Women showed strong dose–response relationships for MACE, myocardial infarction, and heart failure, while associations in men were less pronounced. For example, the median daily VILPA duration of 3.4 minutes in women was associated with a hazard ratio (HR) of 0.55 for MACE, compared to 0.84 for men.

Daily VILPA frequency, both raw and length-standardized, demonstrated similar patterns, with women benefiting more substantially. The median frequency of length-standardized bouts (1.4 bouts per day in women) was associated with an HR of 0.56 for MACE. Minimum effective doses to achieve 50% of the optimal risk reduction were lower for women across all outcomes, with 1.6 minutes per day sufficient for MACE reduction compared to 2.3 minutes in men. Similar patterns were observed for myocardial infarction and heart failure, with statistically significant reductions in women only.

Comparisons with exercisers indicated that the range of VPA was broader than VILPA. Unlike non-exercisers, no significant sex differences in VPA dose–response associations were observed among exercisers for MACE, myocardial infarction, or heart failure, though a stroke association was seen in men.

Variations in the metabolic equivalents (MET) thresholds for vigorous intensity and other adjustments did not materially alter the results.
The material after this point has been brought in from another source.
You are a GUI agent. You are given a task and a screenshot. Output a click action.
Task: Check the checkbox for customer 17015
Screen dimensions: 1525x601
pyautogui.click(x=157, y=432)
Differences in relative intensity during VILPA bouts likely contributed to the observed sex-specific outcomes, as women exhibited higher relative physiological effort compared to men.

Conclusions

To summarize, this study highlights a significant, linear dose–response association between VILPA and cardiovascular outcomes in women, with less consistent findings in men. Women’s median VILPA duration of 3.4 minutes per day was linked to a 45% reduction in MACE risk, with minimum doses of ~1.5 minutes per day yielding substantial benefits. Higher relative VILPA intensity in women may explain these differences, though sensitivity analyses provide mixed support.